● **To do**:
Transcribe, word for word and without additions, each line below from the one containing "Click the lightning bolt icon beside GPT-3.5" through the one containing "The image size is (1200, 991).", both ends included.

● **Listed entries**:
━━━━━━

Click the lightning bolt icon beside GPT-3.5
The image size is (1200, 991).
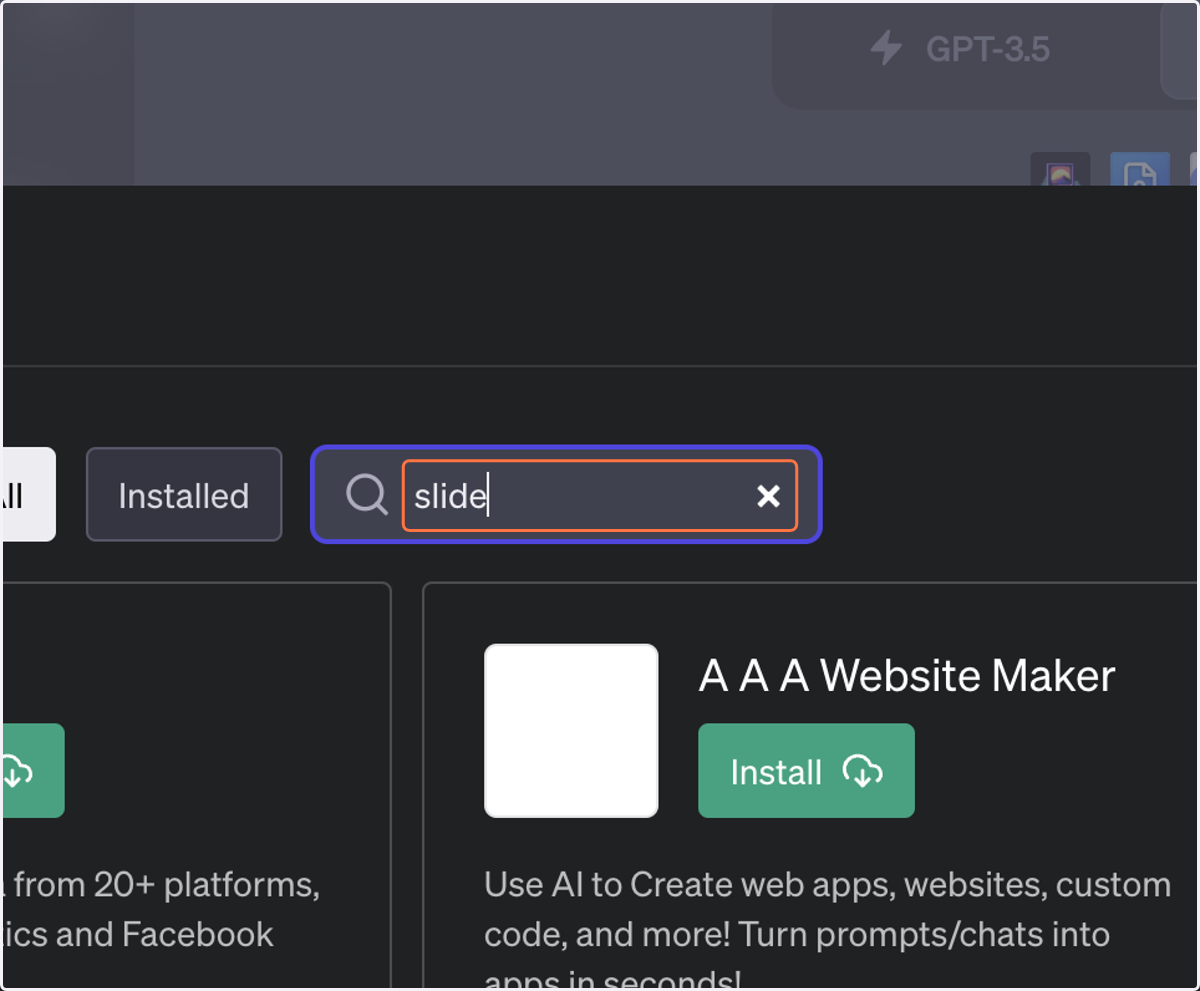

━━━━━━

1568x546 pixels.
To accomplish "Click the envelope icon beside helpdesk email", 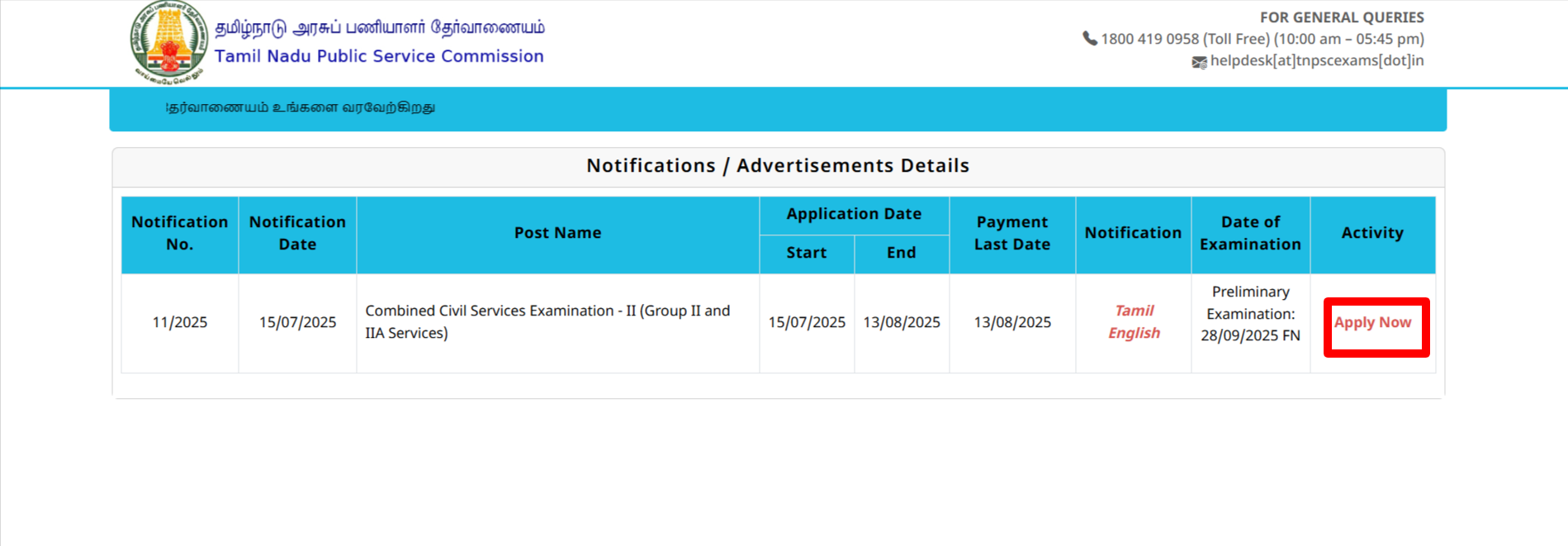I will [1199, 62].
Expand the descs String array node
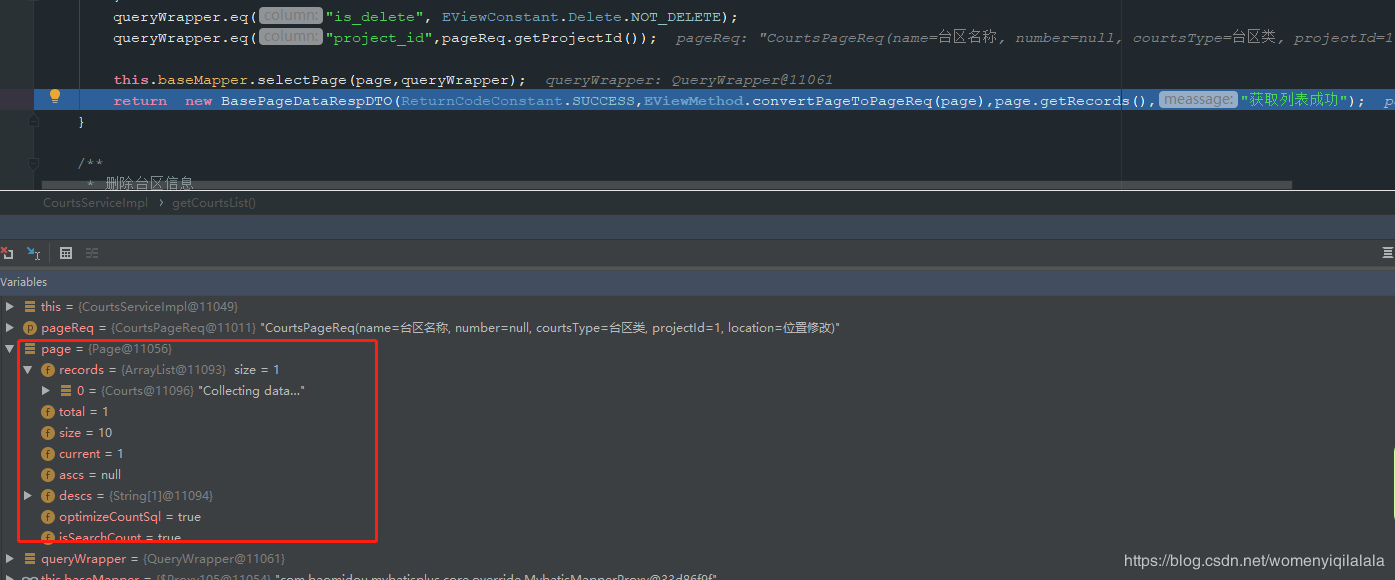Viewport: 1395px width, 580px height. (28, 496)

━━━━━━

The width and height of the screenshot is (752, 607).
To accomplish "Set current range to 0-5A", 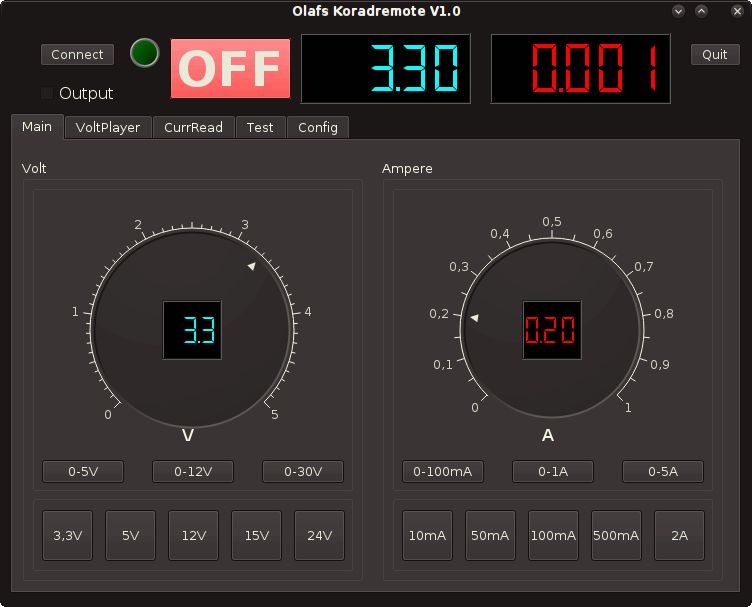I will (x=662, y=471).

━━━━━━

● **Task answer**:
Click the lightning bolt icon beside GPT-3.5
The image size is (1200, 991).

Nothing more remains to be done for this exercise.